══ Text passage

The joy I feel about school nearly being out for summer is difficult to quantify. This will be my first summer off in more than twenty years. Sadly, most of the rest of the workaday world doesn’t honor the tradition of a mid-year break. Considering how different life would be if they did boggles the mind. Certainly, there have been times in my professional life when much could have been improved with a two-month hiatus for one and all. (Let’s face it; August is no longer considered a part of the school break. Teachers in Lafayette Parish report to duty for the 2009-2010 school year on Aug. 4.)
Two months to go our own ways and live life at a different pace would likely have served us all well — such are the dreams of a romantic.
However, the last few weeks have been a slap-in-the-face reminder that there is a high price to pay for that break. The end of school is a whirlwind. Everyone — students, teachers, parents and lunchroom ladies — it seems, is a tat bit wilder than usual. A portion of the Amazon has been lost to the reams and reams of paper used for end of the year forms, projects, tests and reports.
While I’m still too much in the thick of end-of-year madness to have time for melancholy, I do remember a fleeting, but certain wistfulness when classes I loved dismissed. Granted, there was a definite prompt for that feeling. When I was in the seventh grade, Mrs. Norma Ruth Lee was my speech teacher. We were about at this same point in the school year when one day I casually remarked, “I wish school were over.”
Mrs. Norma Ruth didn’t miss a beat.
“You’re wishing your life away,” she said, as she smiled and shook her head.
In that moment, I don’t remember if I even acknowledged what she said.
But in the years since, her wisdom has stuck with me and led me to recognize the degree of sadness in things ending, whether they be special classes or not. It’s the realizing that this group of people, in these same circumstances, will likely never gather again that does it to me every time. In a classroom setting that melancholy is intensified on the rare occasion when real magic occurs — when the stars align and the foundation is set for a teacher and students to build extraordinary relationships that go far beyond shared knowledge.
Nope, in the rare classroom peopled with the right teacher and the right students at the right time, they all share their wisdom, their secrets, their wishes and their dreams. In my experience, those have been the classrooms that stick like glue to a student’s consciousness for the long haul, long after the final bell has rung.
by Jan in Uncategorized
Ursula may have said it best when she was explaining to Ariel the lack of need for a voice.
“It’s body language,” said the gravely voiced not-so-nice multi-armed lady who shares Neptune’s sea in “The Little Mermaid.”
Ursula’s message was reinforced here in Lafayette this week by international mime sensation, Guérassim Dichliev. Maybe you were lucky enough to attend one of the shows he performed Friday in Lafayette Middle School’s auditorium.

════
══ Data entries

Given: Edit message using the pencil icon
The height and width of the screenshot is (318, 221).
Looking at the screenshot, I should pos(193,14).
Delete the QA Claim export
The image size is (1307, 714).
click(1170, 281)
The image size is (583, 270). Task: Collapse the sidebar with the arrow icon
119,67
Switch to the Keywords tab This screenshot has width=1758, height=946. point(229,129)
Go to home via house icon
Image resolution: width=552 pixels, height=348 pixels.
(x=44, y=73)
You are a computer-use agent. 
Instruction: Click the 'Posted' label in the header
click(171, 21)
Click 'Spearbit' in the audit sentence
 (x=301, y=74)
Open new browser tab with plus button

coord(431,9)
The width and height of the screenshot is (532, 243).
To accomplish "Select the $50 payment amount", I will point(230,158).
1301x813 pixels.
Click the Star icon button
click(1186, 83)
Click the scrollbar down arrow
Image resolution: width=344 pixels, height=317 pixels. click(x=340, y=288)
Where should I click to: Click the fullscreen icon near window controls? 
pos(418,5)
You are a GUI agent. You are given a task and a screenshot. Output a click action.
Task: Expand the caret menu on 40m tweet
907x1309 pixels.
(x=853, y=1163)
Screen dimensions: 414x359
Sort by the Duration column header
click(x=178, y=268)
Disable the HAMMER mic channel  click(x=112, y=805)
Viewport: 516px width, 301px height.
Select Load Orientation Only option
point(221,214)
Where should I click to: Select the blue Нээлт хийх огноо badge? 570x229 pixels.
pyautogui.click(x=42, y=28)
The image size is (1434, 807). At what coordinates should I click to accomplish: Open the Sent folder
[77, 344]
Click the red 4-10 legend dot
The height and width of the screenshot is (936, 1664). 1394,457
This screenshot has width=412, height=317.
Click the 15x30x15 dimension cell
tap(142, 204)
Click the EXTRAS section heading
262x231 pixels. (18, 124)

════

▶ **Written exercise A**
According to the blog post about the end of the school year, on what date do Lafayette Parish teachers report for the 2009-2010 school year?
▶ **Written exercise B**
Transcribe the blog post about the end of the school year, beginning at the words "Mrs. Norma Ruth didn’t" and stopping after "beyond shared knowledge.".

▶ **Correct response A**
Aug. 4

▶ **Correct response B**
Mrs. Norma Ruth didn’t miss a beat.
“You’re wishing your life away,” she said, as she smiled and shook her head.
In that moment, I don’t remember if I even acknowledged what she said.
But in the years since, her wisdom has stuck with me and led me to recognize the degree of sadness in things ending, whether they be special classes or not. It’s the realizing that this group of people, in these same circumstances, will likely never gather again that does it to me every time. In a classroom setting that melancholy is intensified on the rare occasion when real magic occurs — when the stars align and the foundation is set for a teacher and students to build extraordinary relationships that go far beyond shared knowledge.